Macro expansion is usually a completely syntactic operation. That is, it operates on the program text (or the AST) without knowledge about the meaning of that text (such as type analysis).

At its simplest, macro expansion is textual substitution. For example (in C):

#define FOO 42
int x = FOO;  

is expanded by the preprocessor to

int x = 42;  

by simply replacing FOO with 42.

Likewise, with arguments, we just substitute the actual arguments into the macro definition, and then the macro into the source:

#define MIN(X, Y)  ((X) < (Y) ? (X) : (Y))
int x = MIN(10, 20);  

expands to

int x = ((10) < (20) ? (10) : (20));  

After expansion, the expanded program is compiled just like a regular program.

What is macro hygiene?

The naive implementation of macros described above can easily go wrong, for example:

static int a = 42;  
#define ADD_A(X)  ((X) + a)

void foo() {  
    int a = 0;
    int x = ADD_A(10);

You might expect x to be 52 at runtime, but it isn't, it is 10. That's because the expansion is:

static int a = 42;

void foo() {  
    int a = 0;
    int x = ((10) + a);

There is nothing special about a, it is just a name, so the usual scoping rules apply and we get the a in scope at the macro use site, not the macro definition site as you might expect.

These kind of unexpected results are because C macros are unhygienic.

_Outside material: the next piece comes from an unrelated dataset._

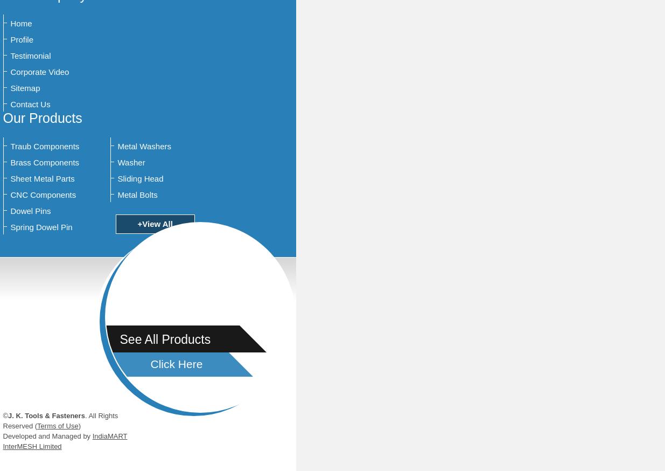 The image size is (665, 471). Describe the element at coordinates (45, 415) in the screenshot. I see `'J. K. Tools & Fasteners'` at that location.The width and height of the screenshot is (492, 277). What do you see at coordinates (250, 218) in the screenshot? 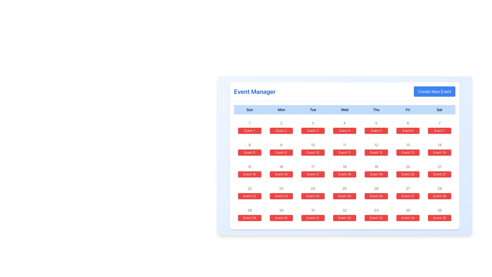
I see `text of the button-like label with red background and white text reading 'Event 29', located at the bottom segment of the calendar tile for the date '29'` at bounding box center [250, 218].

An hygienic macro system (as in Lisp or Rust) would preserve the scoping of the macro definition, so post-expansion, the a from the macro would still refer to the global a rather than the a in foo.

This is the simplest kind of macro hygiene. Once we get into the complexities of hygiene, it turns out there is no great definition. Hygiene applies to variables declared inside a macro (can they be referenced outside it?) as well as applying in some sense to aspects such as privacy. Implementing hygiene gets complex when macro definitions can include macro uses and further macro definitions. To make things even worse, sometimes perfect hygiene is too strong and you want to be able to bend the rules in a (hopefully) safe way.

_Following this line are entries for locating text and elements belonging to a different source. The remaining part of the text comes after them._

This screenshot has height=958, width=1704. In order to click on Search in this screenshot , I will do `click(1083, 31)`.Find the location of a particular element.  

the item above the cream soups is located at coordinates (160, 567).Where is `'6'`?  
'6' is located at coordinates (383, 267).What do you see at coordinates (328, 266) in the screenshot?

How can macros be implemented?

Macros can be implemented as simple textual substitution, by manipulating tokens after lexing, or by manipulating the AST after parsing. Conceptually though we simply replace a macro use with the definition, whether the use and definition are represented by text, tokens, or AST nodes. There are some interesting details about exactly how lexing, parsing, and macro expansion interact. But, the most interesting implementation aspect is the algorithm used to maintain hygiene (which I'll cover in a later post).

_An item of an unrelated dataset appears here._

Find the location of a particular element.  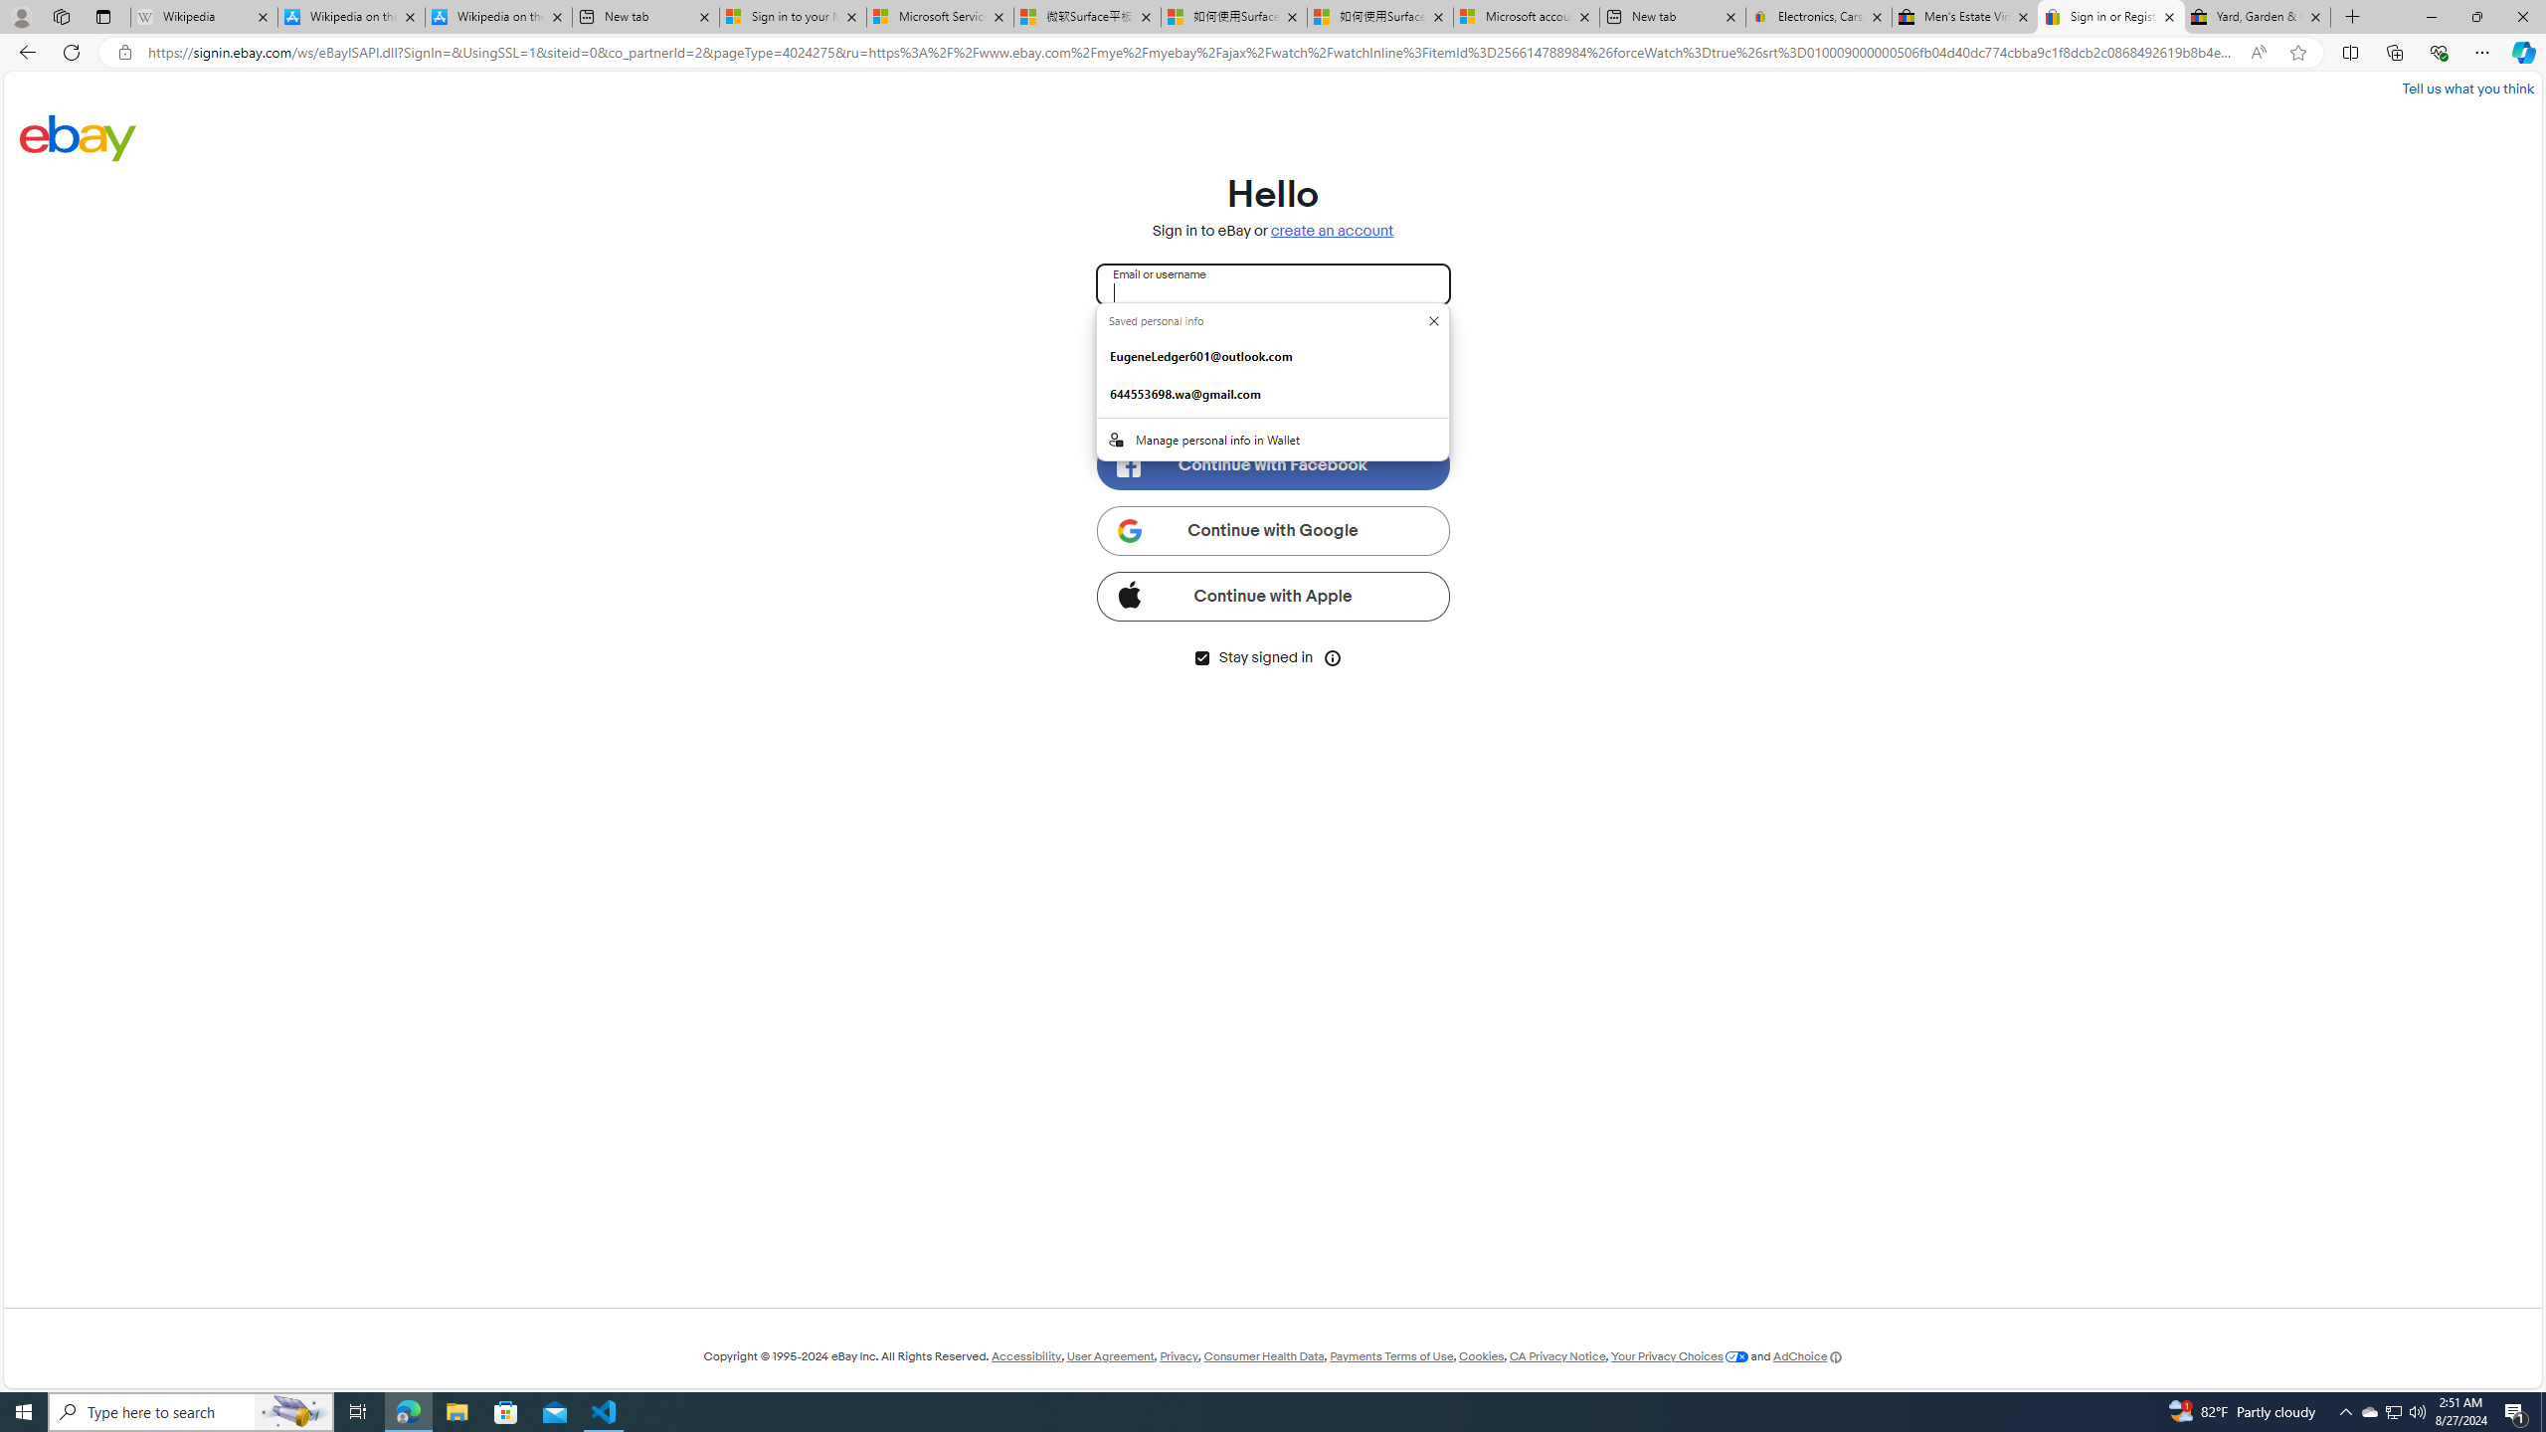

'EugeneLedger601@outlook.com. :Basic info suggestion.' is located at coordinates (1273, 355).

How macros are implemented also depends on how macros are defined. The simple examples I gave above just substitute the macro definition for the macro use. macro_rules macros in Rust and syntax-rules macros in Scheme allow for pattern matching of arguments in the macro definition, so different code is substituted for the macro use depending on the arguments.

Depending on how macros are defined will affect how and when macros are lexed and parsed. (C macros are not parsed until substitution is completely finished. Rust macros are lexed into tokens before expansion and parsed afterwards).

Procedural macros

The macros described so far simply replace a macro use with macro definition. The macro expander might manipulate the macro definition (to implement hygiene or pattern matching), but the macro definition does not affect the expansion other than providing input. In a procedural macro system, each macro is defined as a program. When a macro use is encountered, the macro is executed (at compile time still) with the macro arguments as input. The macro use is replaced by the result of execution.

For example (using a made up macro language, which should be understandable to Rust programmers. Note though that Rust procedural macros work nothing like this):

proc_macro! foo(x) {  
    let mut result = String::new();
    for i in 0..10 {

fn main() {  
    let a = "foo!(bar)"; // Hand-waving about string literals.

will expand to

fn main() {  
    let a = "barbarbarbarbarbarbarbarbarbar";

A procedural macro is a generalisation of the syntactic macros described so far. One could imagine implementing a syntactic macro as a procedural macro by returning the text of the syntactic macro after manually substituting the arguments.